7 Toen gingen die vijf mannen heen, en kwamen te Lais; en zij
zagen het volk, hetwelk in derzelver midden was, zijnde gelegen in zekerheid,
naar de wijze der Sidoniers, stil en zeker zijnde; en daar was geen erfheer,
die iemand om enige zaak schande aandeed in dat land; ook waren zij verre van
de Sidoniers, en hadden niets te doen met enigen mens.
8 En zij kwamen tot hun broederen te Zora en te Esthaol, en
hun broeders zeiden tot hen: Wat zegt gijlieden?
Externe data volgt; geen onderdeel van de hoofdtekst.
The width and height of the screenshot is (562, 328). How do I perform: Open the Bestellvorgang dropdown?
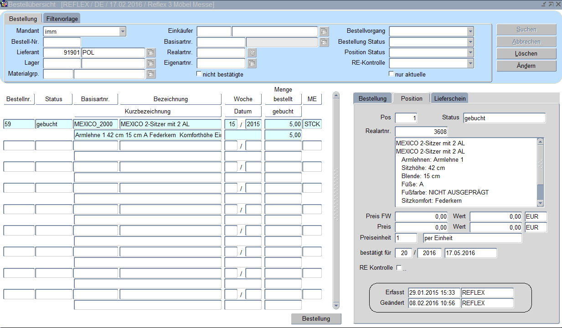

9 En zij zeiden: Maakt u op, en laat ons tot hen optrekken;
want wij hebben dat land bezien, en ziet, het is zeer goed; zoudt gij dan stil
zijn? Weest niet lui om te trekken, dat gij henen inkomt, om dat land in
erfelijke bezitting te nemen;
10 (Als gij daarhenen komt, zo zult gij komen tot een
zorgeloos volk, en dat land is wijd van ruimte) want God heeft het in uw hand
gegeven; een plaats, alwaar geen gebrek is van enig ding, dat op de aarde is.
11 Toen reisden van daar uit het geslacht der Danieten, van
Zora en van Esthaol, zeshonderd man, aangegord met krijgswapenen.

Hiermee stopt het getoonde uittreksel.